Influenza aviaire : niveau élevé à La Chapelle-sur-Erdre

De nouveaux cas d'influenza aviaire hautement pathogène ont été détectés chez les oiseaux sauvages et dans les élevages commerciaux en Hongrie, en Pologne, en Allemagne, en Croatie, aux Pays-Bas, au Danemark et également au niveau du lac de Constance, en Suisse sur le lac Léman et à la frontière entre la Suisse, l'Allemagne et l'Autriche.

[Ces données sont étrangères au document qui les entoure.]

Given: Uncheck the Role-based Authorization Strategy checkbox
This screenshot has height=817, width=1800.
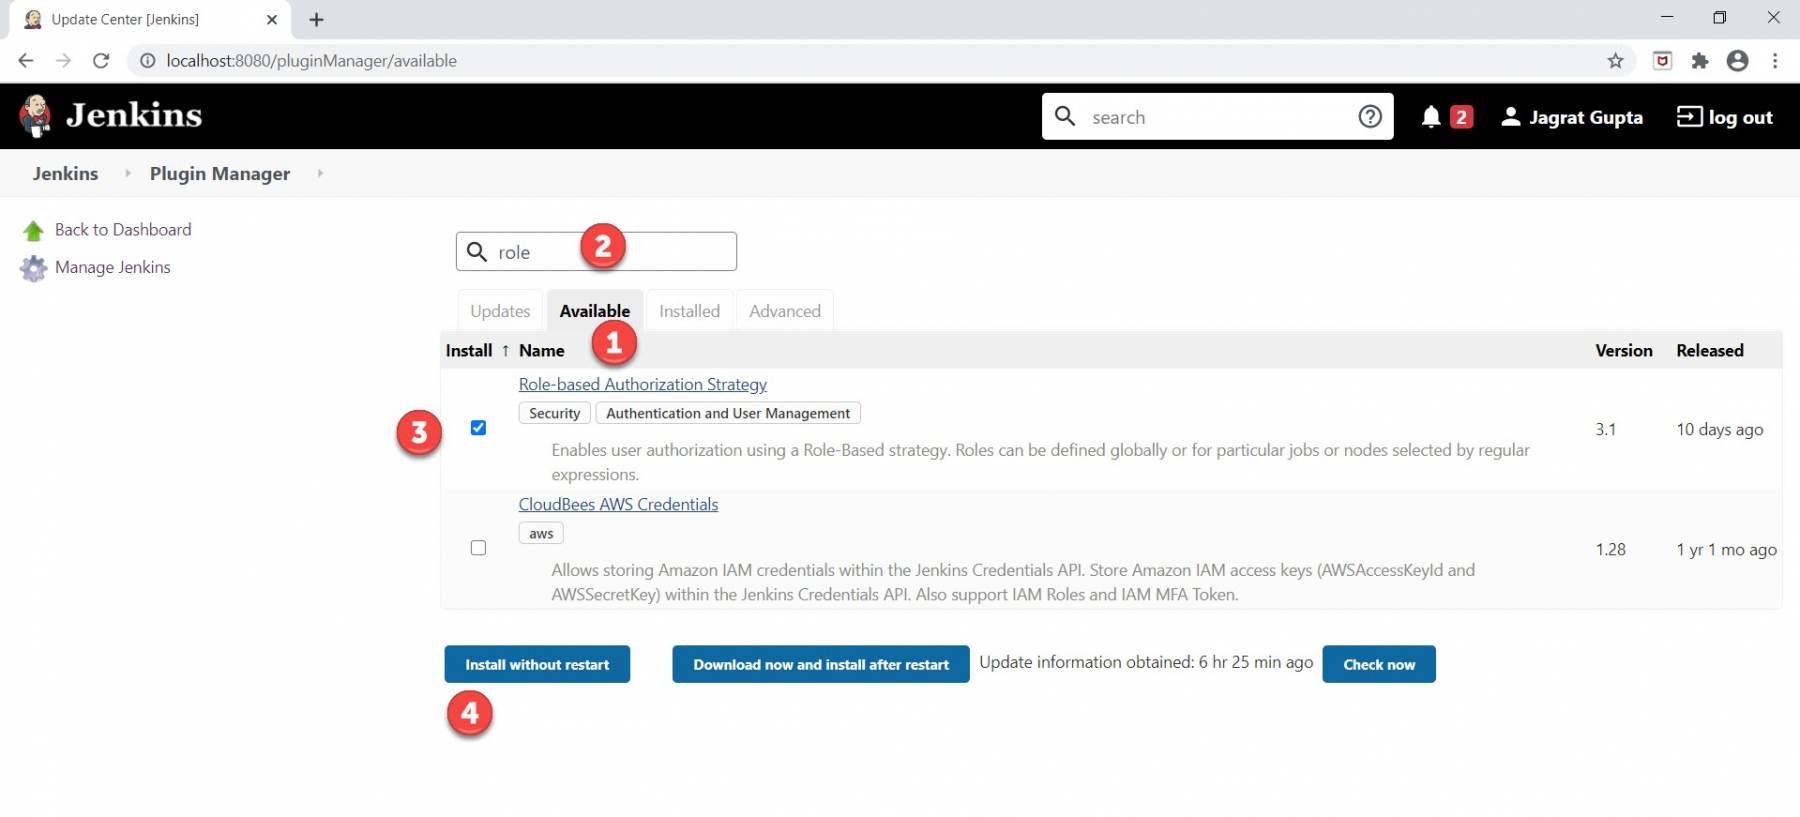Looking at the screenshot, I should point(478,428).
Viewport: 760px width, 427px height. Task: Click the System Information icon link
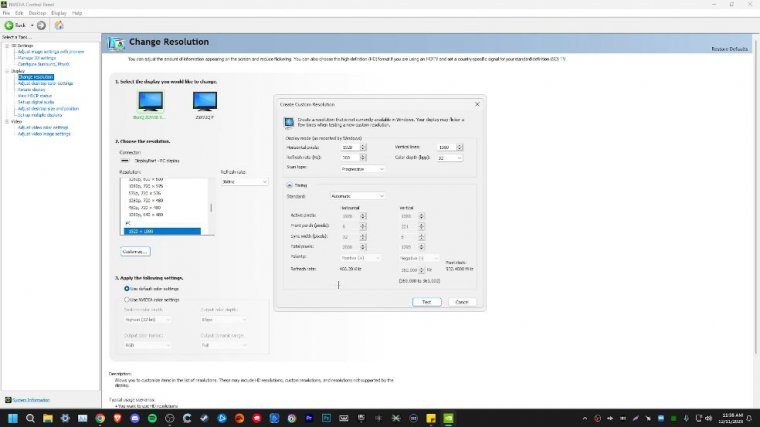[x=6, y=399]
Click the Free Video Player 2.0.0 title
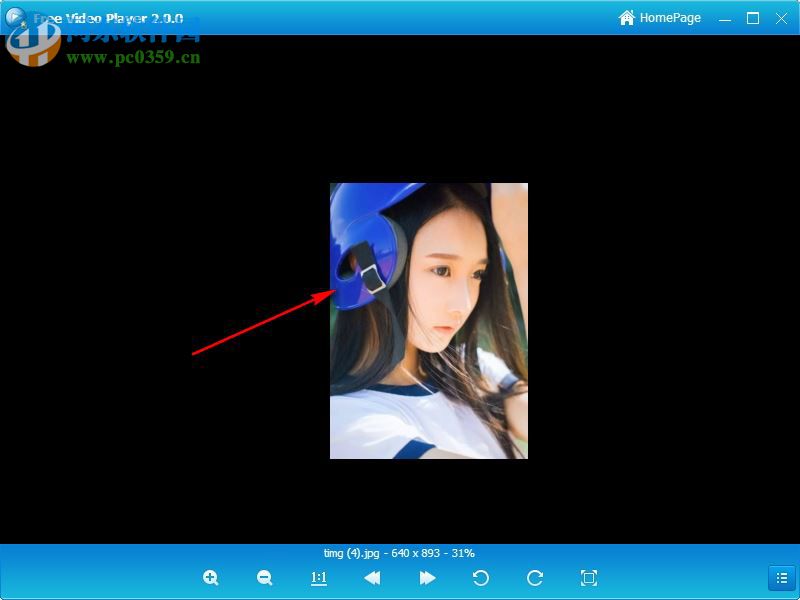The image size is (800, 600). point(109,17)
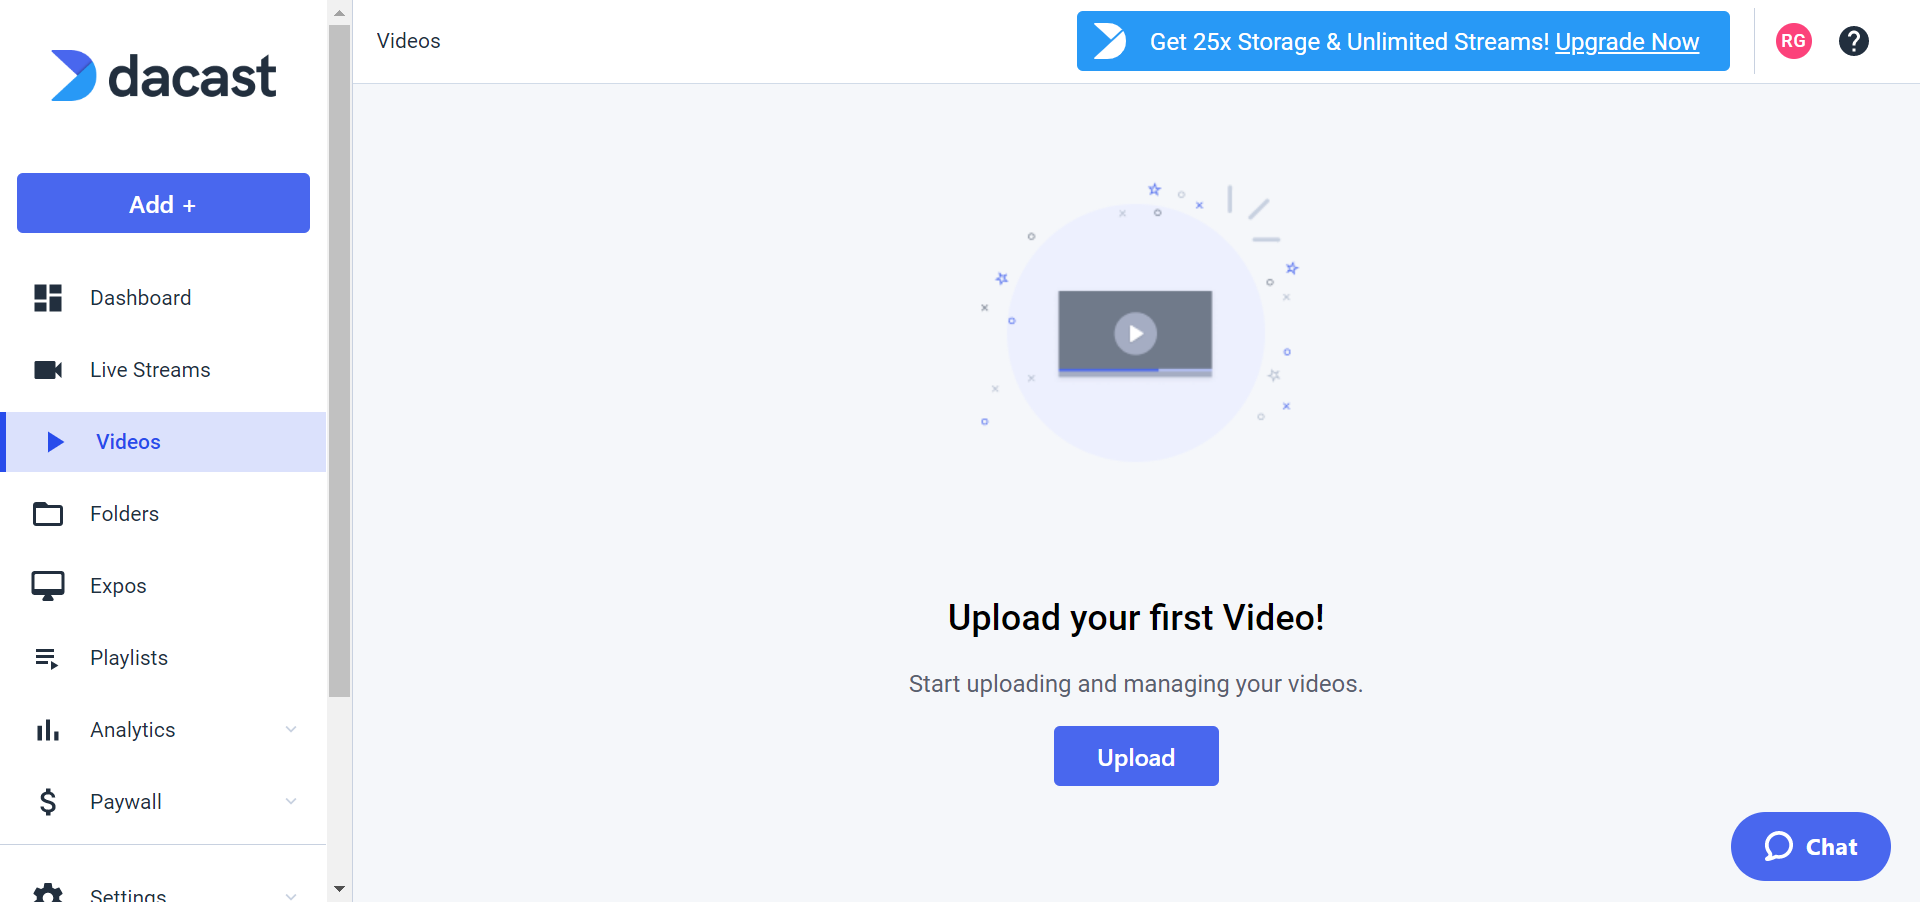
Task: Open the help question mark icon
Action: 1853,41
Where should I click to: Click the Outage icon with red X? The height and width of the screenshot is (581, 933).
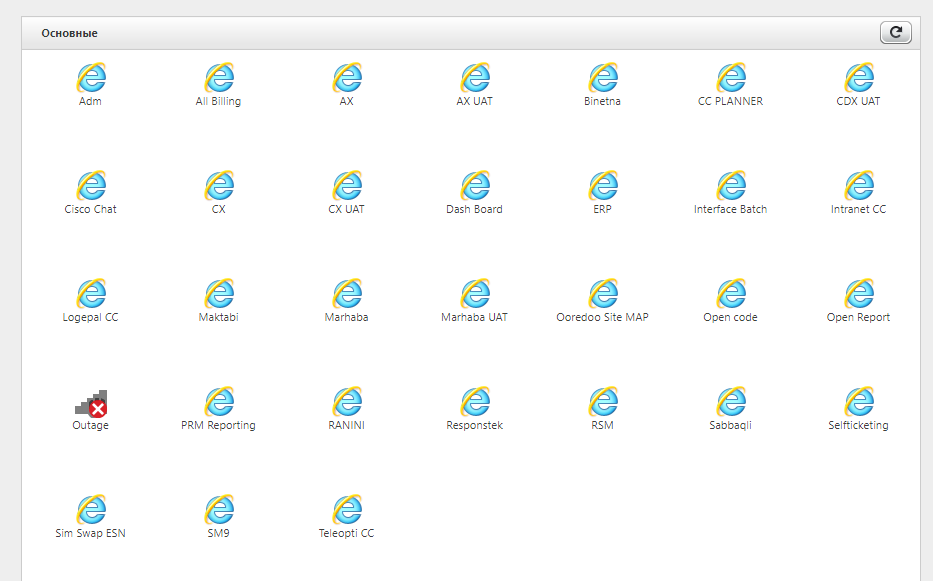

Compte tenu de cette situation inquiétante tant par la diffusion large des cas détectés que du caractère pathogène constaté pour les volailles, l'Agence nationale d'évaluation de la sécurité sanitaire et de l'alimentation, de l'environnement et du travail (Anses) ainsi que l'Office nationale de ma chasse et de la faune sauvage (ONCFS) ont été saisis afin d'évaluer la nécessité de lever le niveau de risque pour la France.
 
Dans son avis, l'Anses impose d'élever le niveau de risque actuel de « négligeable » à « modéré » pour l'ensemble du territoire métropolitain (Corse comprise) et de passer les zones à risque particulier (zones humides notamment) au niveau « élevé » (La Chapelle-sur-Erdre est classée en zone « élevée »).
 
L'élévation du niveau de risque impose des contraintes spécifiques, notamment une surveillance accrue de la faune sauvage, le renforcement de la protection des élevages commerciaux  de volailles par l'application de mesures de biosécurité renforcée, des restrictions de circulation des oiseaux qui impacte le transport des appelants pour la chasse au gibier d'eau, l'interdiction de lâcher de gibier dans les zones à risque « élevée » et conduit également à des restrictions de rassemblements et manifestations colombophiles.
 
Les professionnels et les chasseurs ont été informés des mesures de prévention et de surveillance concernant leurs activités.
 
Par ailleurs, des mesures de biosécurité renforcées  s'appliquent pour tous les détenteurs de volailles sans activité commerciale (basses-cours) :
 
- Sur l'ensemble du territoire les détenteurs de volailles sont appelés à la vigilance en surveillant quotidiennement l'état de santé de leurs animaux. Toute situation anormale (baisse de consommation, mortalité,...) doit immédiatement être signalée à un vétérinaire.
 
- Dans les communes à risque « élevé », conformément à l'arrêté ministériel du 8 février 2016, des mesures de biosécurité s'appliquent sans dérogation possible. Le confinement ou la pose de filets pour empêcher tout contact avec les oiseaux sauvages, est rendu obligatoire dans cette zone sans possibilité de dérogation.